Softmax is a function that takes a vector of values and produces another vector of the same dimension, where the values represent probabilities. It takes the elements of the vector, computes the elementwise exponential, and divides each element by the sum of exponentials. In code, it’s something like this:

def softmax(x):
      retur n torch.exp(x) / torch.exp(x).sum()

We also use torch.nn.functional.softmax() to normalize our outputs to the range [0,1]. That gives us something roughly akin to the confidence that the model has in its prediction.

The nn module makes softmax available as a module. Since, as usual, input tensors may have an additional batch 0th dimension, or have dimensions along which they encode probabilities and others in which they don’t, nn.Softmax requires us to specify the dimension along which the softmax function is applied. Let’s test it on an input vector:

inputs = torch.tensor([[1.0, 2.0, 3.0],
                                    [1.0, 2.0, 3.0]])

softmax = torch.nn.Softmax(dim=1)
output=softmax(inputs)

print(output) #tensor([[0.0900, 0.2447, 0.6652],
                      [0.0900, 0.2447, 0.6652]])

As expected, it satisfies the constraints on probability:

print(output.numpy().sum(axis=1)) #[1. 1.]

Softmax is a monotone function, in that lower values in the input will correspond to lower values in the output. However, it does not scale invariant, in that the ratio between values is not preserved.

In this case, we have two input vectors in two rows (just like when we work with batches), so we initialize nn.Softmax to operate along dimension 1. We can now add a softmax at the end of our model, and our network will be equipped to produce probabilities:

model = nn.Sequential(
               nn.Linear(512, 256),
               nn.Tanh(),
               nn.Linear(256, 2),
               nn.Softmax(dim=1))

Softmax is implemented through a neural network layer just before the output layer. The Softmax layer must have the same number of nodes as the output layer.

Dimension

We can summarize the dimensionality of a tensor by printing the “shape” property, which is a tuple, where the number of values in the tuple defines the number of dimensions, and the integer in each position defines the size of the dimension.

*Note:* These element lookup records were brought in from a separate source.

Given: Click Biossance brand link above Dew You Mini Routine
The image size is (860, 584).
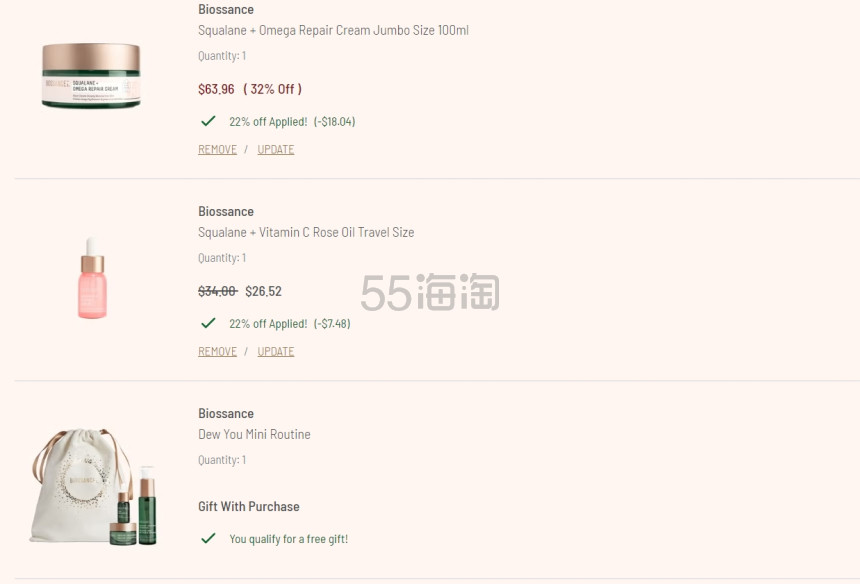Looking at the screenshot, I should 226,413.
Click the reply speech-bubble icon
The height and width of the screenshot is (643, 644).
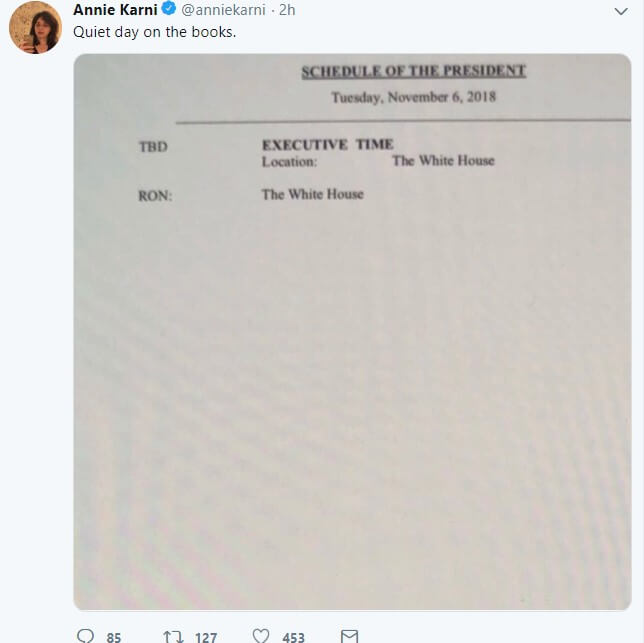[x=85, y=636]
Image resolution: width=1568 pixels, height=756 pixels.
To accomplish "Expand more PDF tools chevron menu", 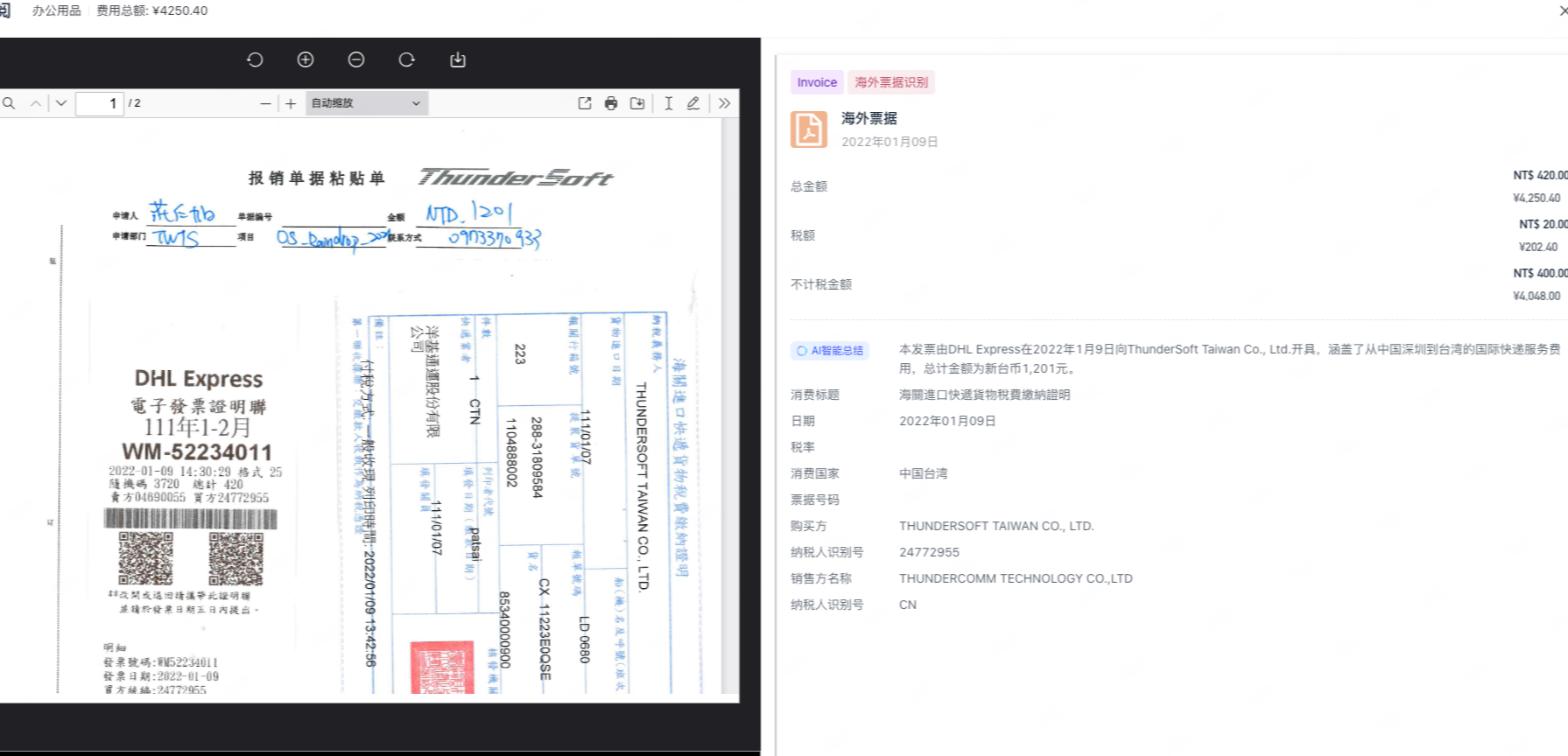I will (x=724, y=103).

print(output.shape) #torch.Size([2, 3])

For example, we expect the shape of our output tensor to be (2,3) for two rows and three columns. But how do we access data in the tensor by row or column? More importantly, how can we perform operations on the tensor by row or by column?

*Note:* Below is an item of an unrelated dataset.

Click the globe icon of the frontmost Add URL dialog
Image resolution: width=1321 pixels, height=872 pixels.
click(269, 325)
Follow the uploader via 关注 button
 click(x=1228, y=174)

Data in tensor can be accessed directly via column and row indexes, and this is reasonably straightforward. Sometimes we must perform operations on tensor data such as argmax or softmax of values by row or column and this requires the dimension to be specified.

We can specify the axis as the dimension across which the operation is to be performed, and this dimension does not match our intuition based on how we interpret the “shape” of the array and how we index data in the tensor.

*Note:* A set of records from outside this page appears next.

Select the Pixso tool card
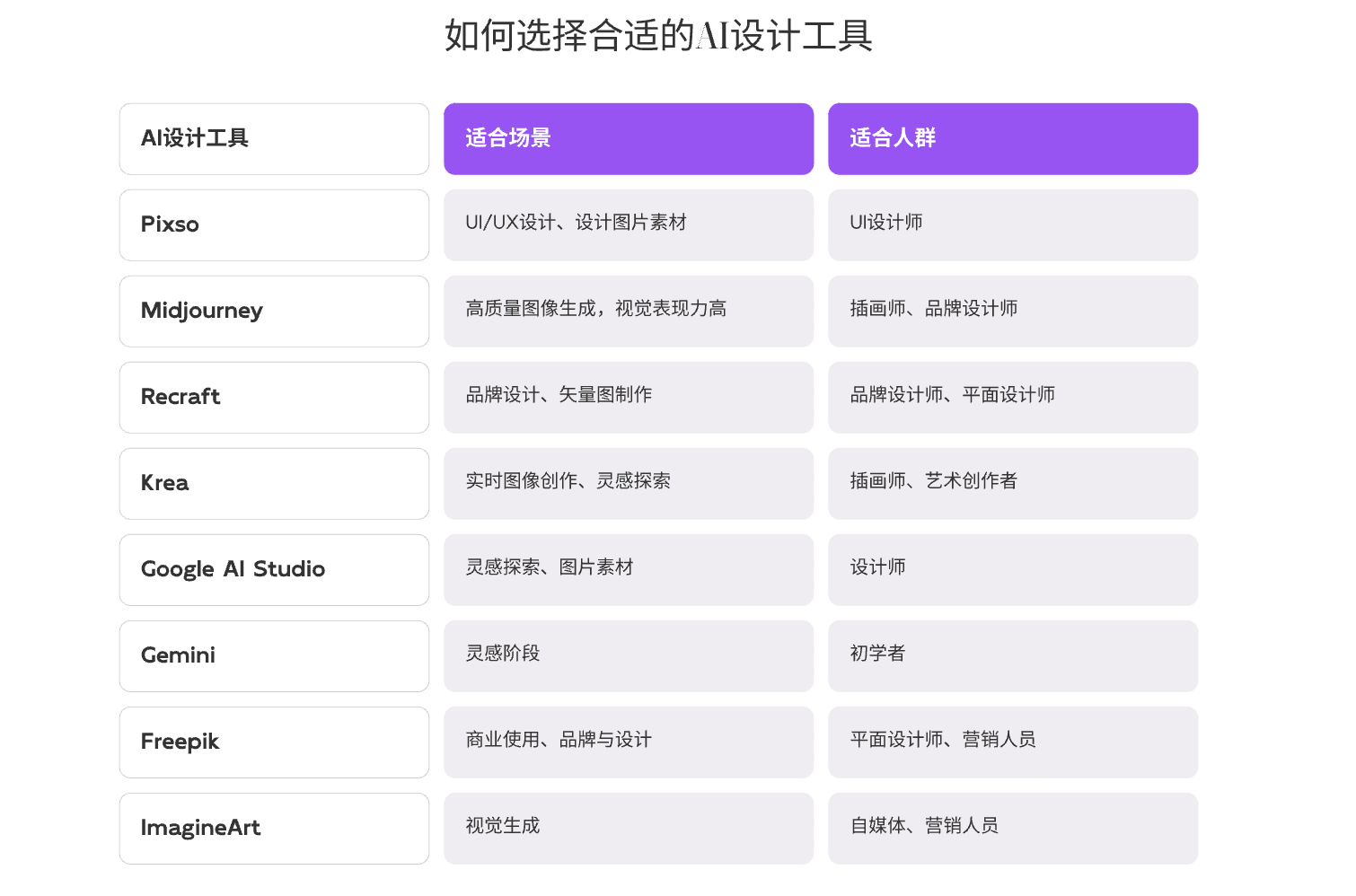1356x896 pixels. click(x=274, y=224)
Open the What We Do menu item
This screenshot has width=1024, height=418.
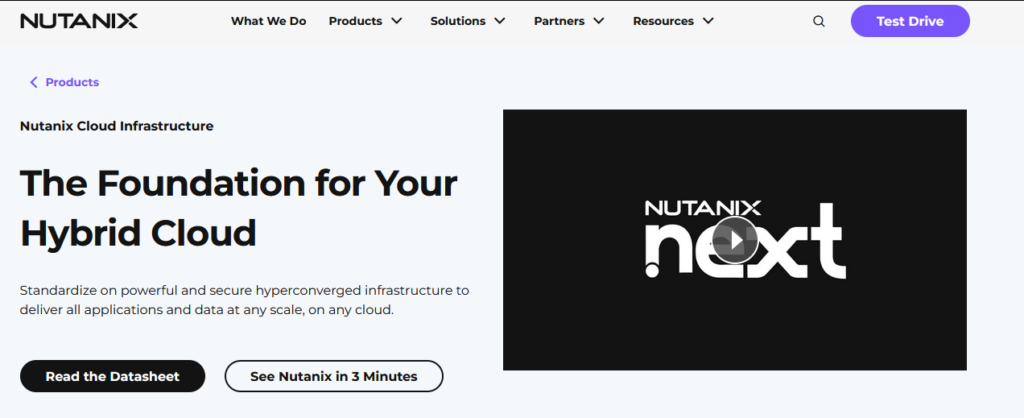(268, 21)
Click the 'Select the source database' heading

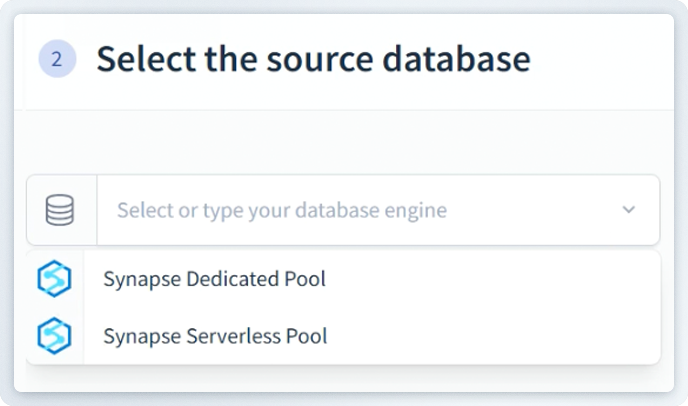point(313,60)
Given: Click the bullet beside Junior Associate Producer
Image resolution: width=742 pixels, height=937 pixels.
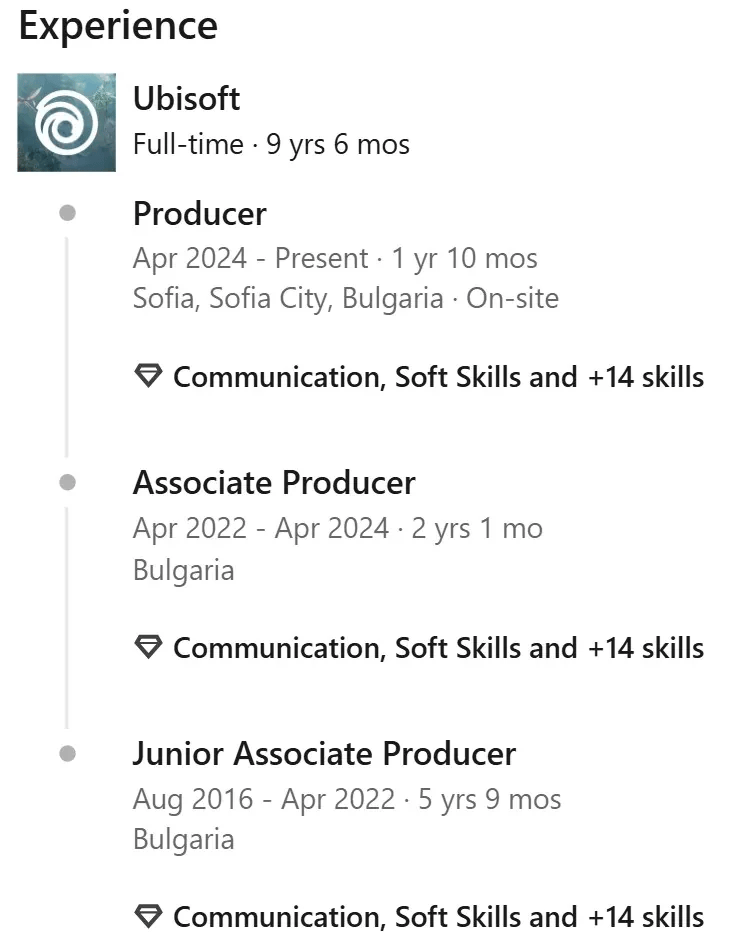Looking at the screenshot, I should click(67, 753).
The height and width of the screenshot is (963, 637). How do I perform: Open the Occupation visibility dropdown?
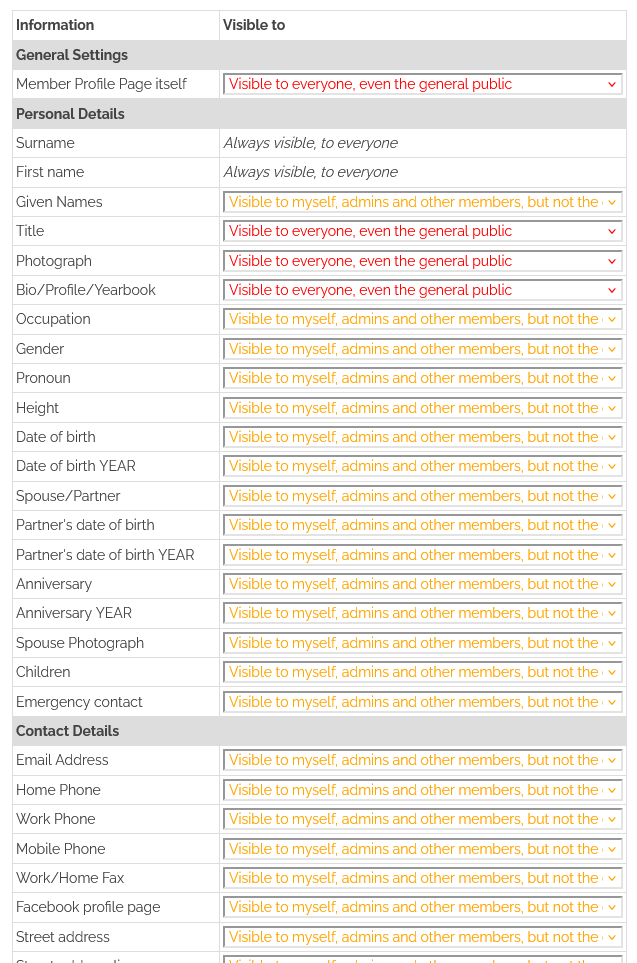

softmax = torch.nn.Softmax(dim=0)
output=softmax(inputs)
print(output)    #tensor([[0.5000, 0.5000, 0.5000],
                         [0.5000, 0.5000, 0.5000]])

Specifically, operations like softmax can be performed column-wise using dim=0 and row-wise using dim=1. That is, dim=0 will perform the operation column-wise and dim=1 will perform the operation row-wise. 

print(output.numpy().sum(axis=0))  #[1. 1. 1.]


The dim argument is required, it specifies the axis along which to apply the softmax activation. Passing in dim=-1 applies softmax to the last dimension. So, after you do this, the elements of the last dimension will sum to 1.